BrijRama Palace is a heritage building made of sandstone and looks like an imposing fort standing guard over the Ganges…
Stay in one of Varanasi’s oldest buildings, which has sat on the banks of the sacred River Ganges since 1812. Built by the minister of the Nagpur estate, BrijRama Palace is a heritage building made of sandstone and looks like an imposing fort standing guard over the Ganges. It was later bought by a Brahmin King, Rameshwar Singh Bahadur, who made it into a palace. In the 60s, the royals moved on and the palace fell into ruins until we took it over and began a painstaking 18-year renovation project, which involved sailing materials in via the Ganges.
Today, the property looks the same as it did 200 years ago, with the addition of some modern features like a spa and fitness centre. Our rooms celebrate Banarasi design, with hand-painted ceiling art work, silk furnishings, antique furniture and gold and silver touches. The inner courtyard is surrounded with graceful arches; this is where flute players serenade guests in the morning after yoga sessions, it’s a beautiful sound to wake up to. Other unique experiences we offer include a history walk of the palace, a pottery class and evening folk performances. Of course, we also have amazing views of the Ganges and guests love sitting on the terrace and watching ceremonies on the river below.
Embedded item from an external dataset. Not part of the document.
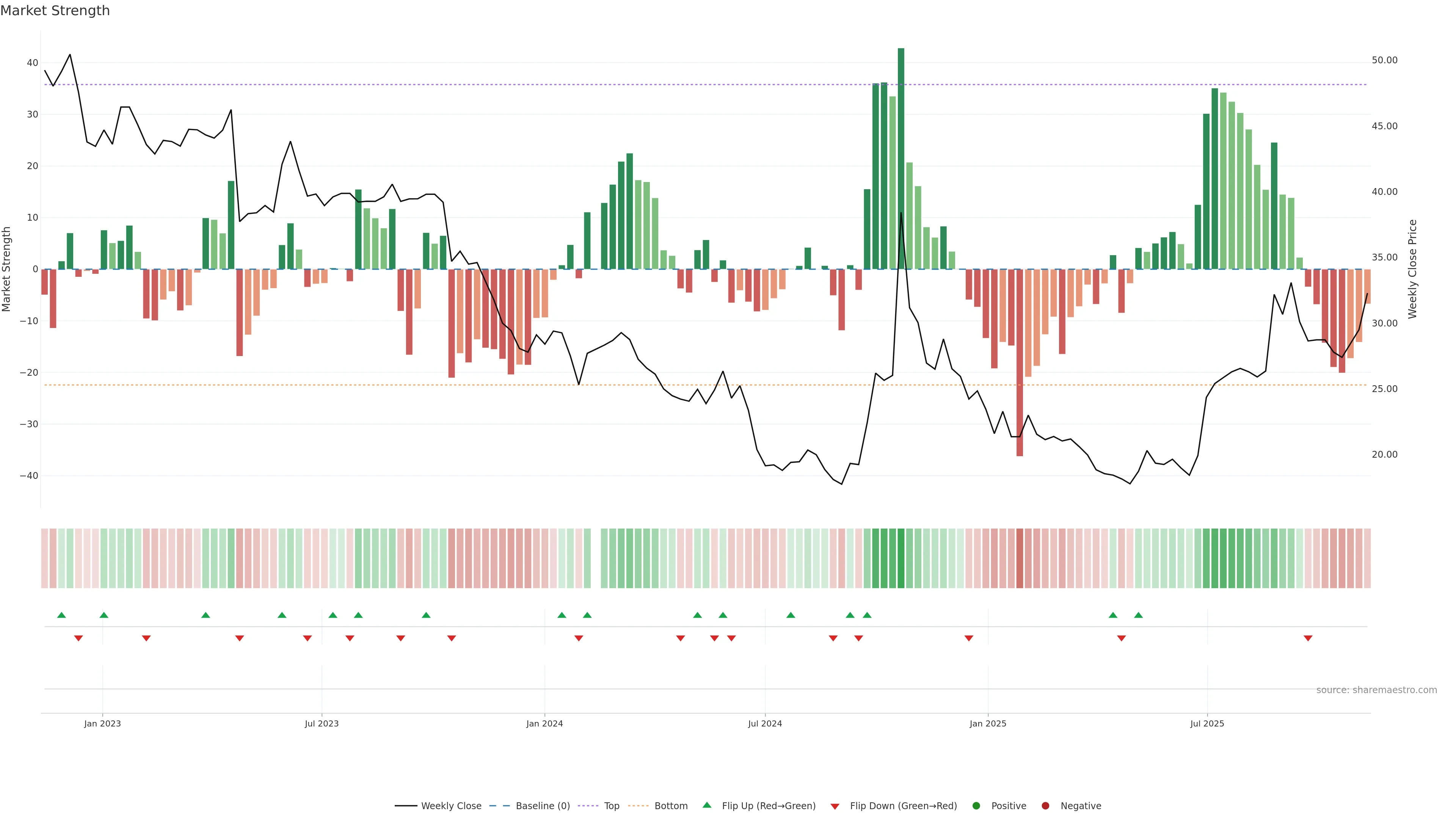Click the Positive green circle legend icon
Viewport: 1456px width, 819px height.
click(x=976, y=806)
Aside from our two restaurants – Chota Angan and Darbhanga – you can enjoy experiential dining in private areas of the palace with views over the river. I’d recommend having a meal on our traditional Bajra, a two-tiered wooden boat that sails down the Ganges. Varanasi is famous for its street food and we serve up some local classics for guests, as well as a complimentary afternoon high tea. Many of our ingredients come from our farm in the city and we’re a zero-waste property so our organic kitchen waste is turned into compost. We’re committed to making BrijRama Palace as eco-friendly as possible to help protect the beauty of Varanasi, so we have our own treatment plants too and a zero-plastic policy.